Min-Kyu Choi, a design student from the Royal College of Art in London, won the 2010 Brit Insurance international award for Design of the Year with his folding plug, beating 90 rivals including fashion designer Alexander McQueen’s last collection, a twin-seat electric aircraft from China, and a social housing project from Monterrey in Mexico.
Mr Choi said he was disappointed when he bought his MacBook Air slimline laptop, which is thin enough to fit in an envelope, only to find a bulky 4.5 cm plug attached to it. The design of the British three-pin electrical plugs has remained unchanged since it was standardized in 1946. He said when he found the computer had been scratched by the plug on a trip to the university he decided to design a plug that could fold flat to make it almost as thin as the laptop, and to prevent the pins causing damage.

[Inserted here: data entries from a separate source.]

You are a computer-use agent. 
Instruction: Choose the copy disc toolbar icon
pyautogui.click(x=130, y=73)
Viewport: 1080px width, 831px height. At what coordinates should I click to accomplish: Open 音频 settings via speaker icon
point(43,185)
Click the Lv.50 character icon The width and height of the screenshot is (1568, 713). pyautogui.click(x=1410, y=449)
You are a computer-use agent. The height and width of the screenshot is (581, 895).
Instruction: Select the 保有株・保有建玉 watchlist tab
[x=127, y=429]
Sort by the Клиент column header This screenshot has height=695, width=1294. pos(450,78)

The design of the lower section allows it to be rotated 90 degrees so the two pins are parallel with the top pin, making the unit less than 10 mm thick and able to be tucked easily in a laptop bag. The design is fully protected by patents and it meets the British Standard regulations, and like the ordinary British plug, contains an easily replaceable fuse. Mr Choi has also designed an adaptor the same size as a standard British plug that takes three of the folding plugs.

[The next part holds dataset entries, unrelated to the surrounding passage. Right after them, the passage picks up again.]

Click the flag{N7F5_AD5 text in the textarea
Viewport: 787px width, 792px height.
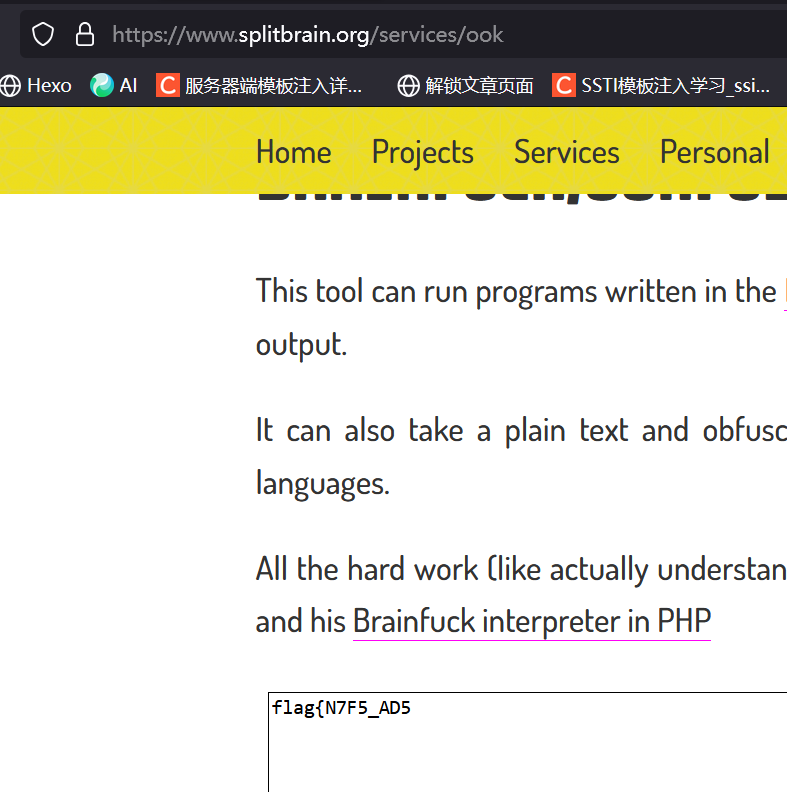[x=341, y=709]

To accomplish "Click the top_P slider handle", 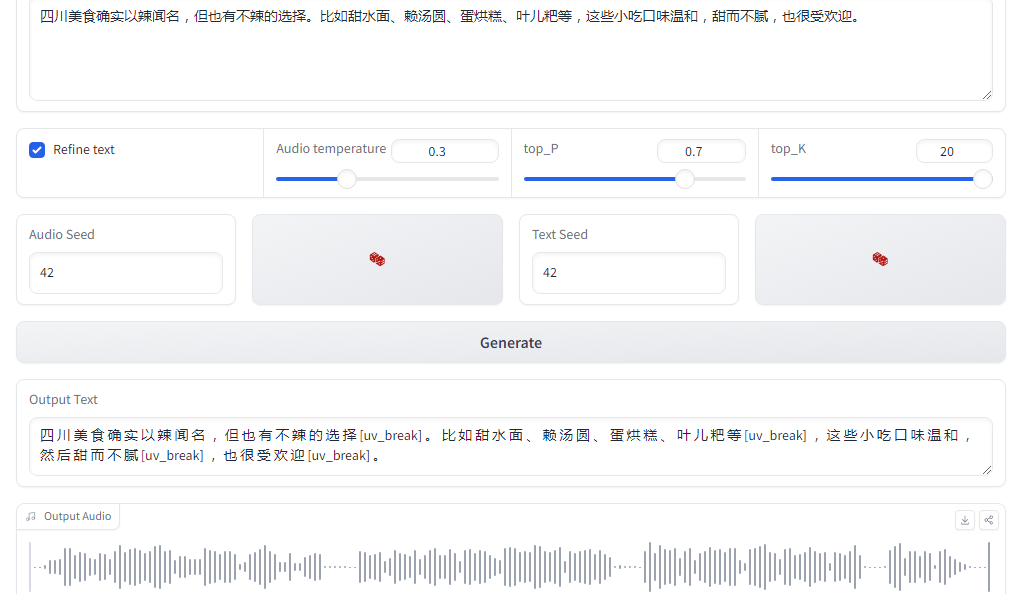I will (x=685, y=179).
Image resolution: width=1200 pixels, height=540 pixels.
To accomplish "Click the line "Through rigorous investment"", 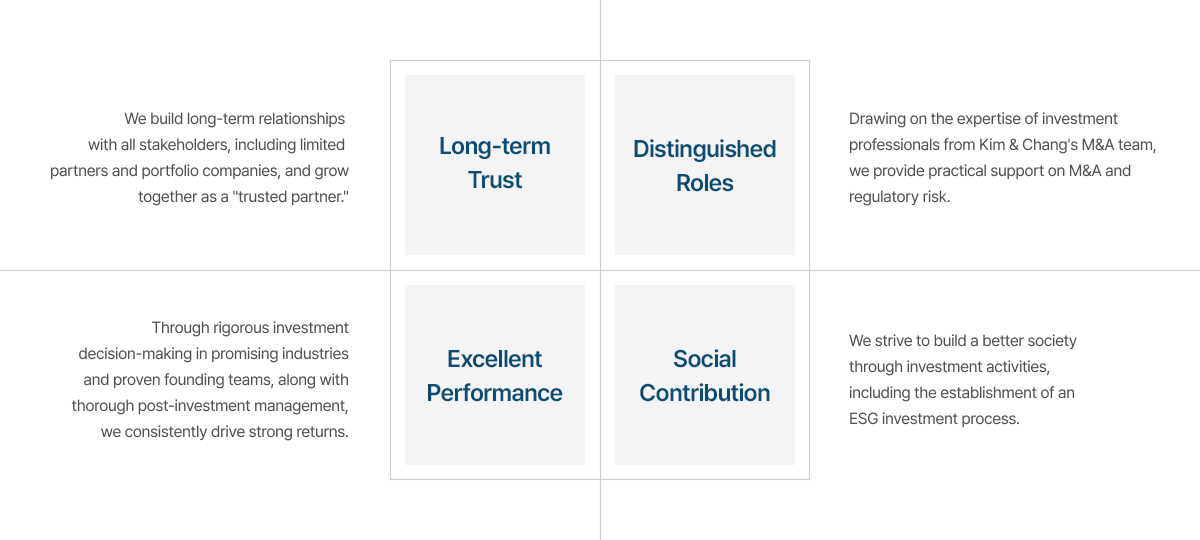I will pyautogui.click(x=250, y=327).
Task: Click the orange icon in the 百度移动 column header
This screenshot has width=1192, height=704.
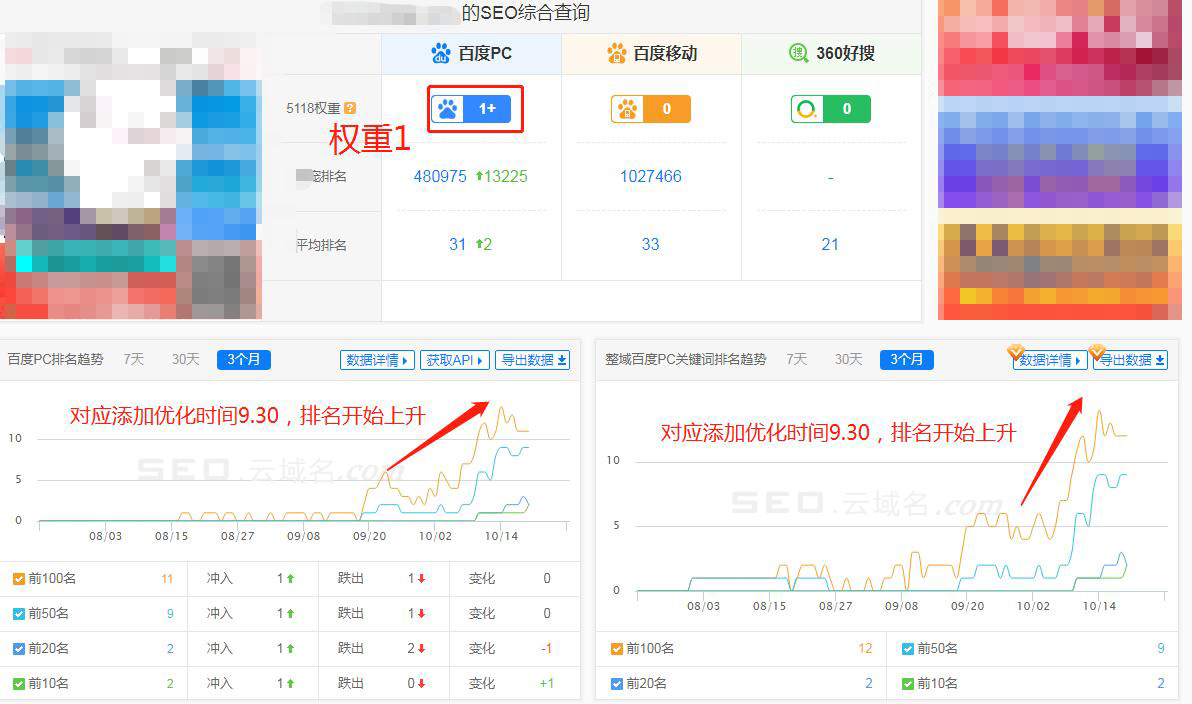Action: (x=616, y=53)
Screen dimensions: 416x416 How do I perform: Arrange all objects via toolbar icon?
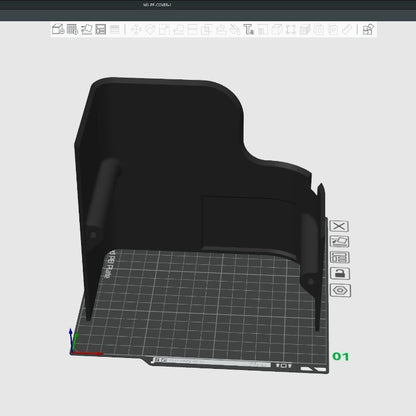[100, 29]
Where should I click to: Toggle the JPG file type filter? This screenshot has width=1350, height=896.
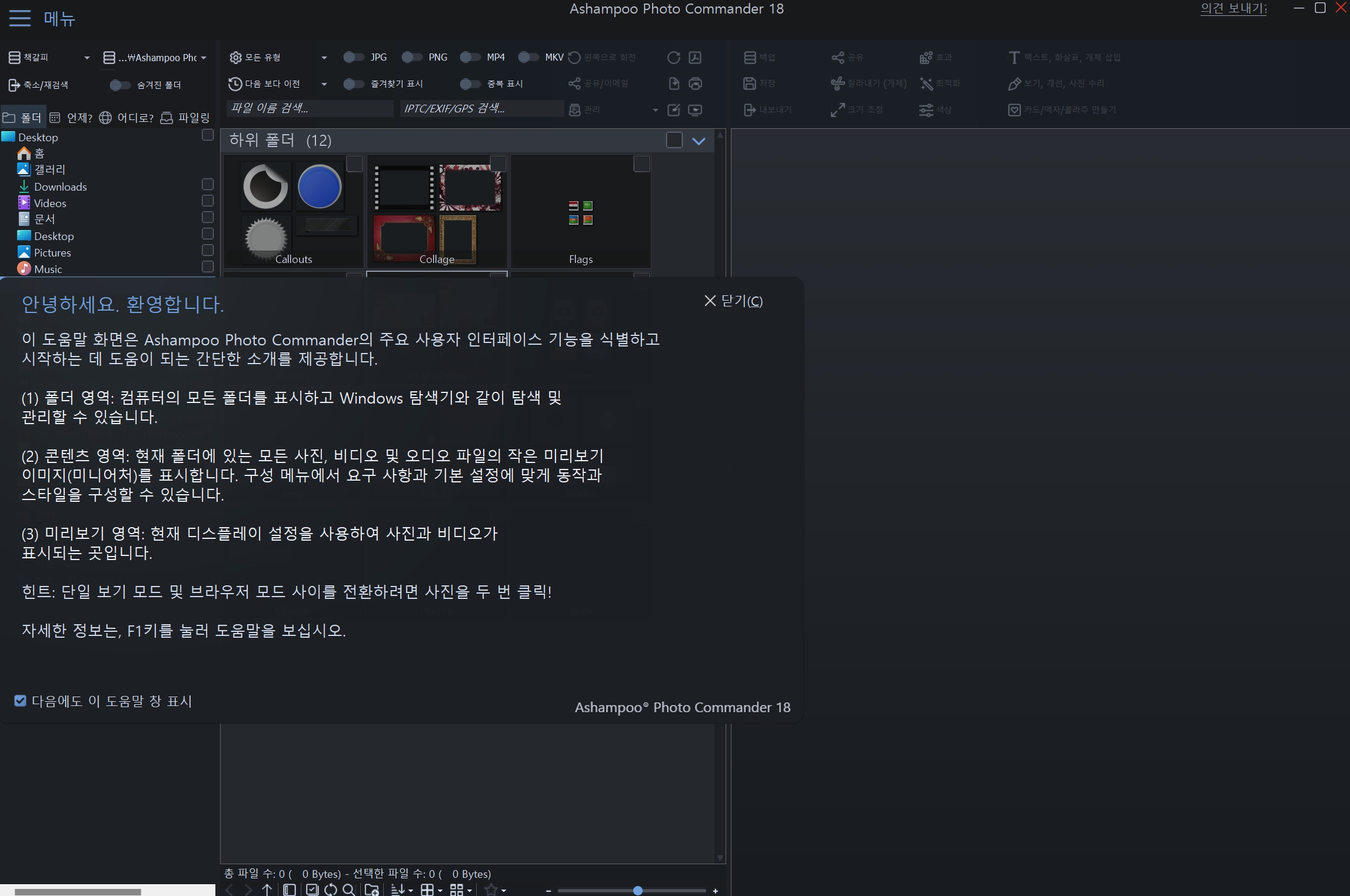coord(353,57)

Artist Antony Gormley, who was chairman of the award judging panel, said the plug was an elegant design that had been thought through and was modest and responsive, and “could make a difference to everyone’s life.” It is also likely to make Mr Choi extremely wealthy if it is well marketed.
The folding plug will be officially launched later this year, and will remain on show at the Design Museum in London until 31 October.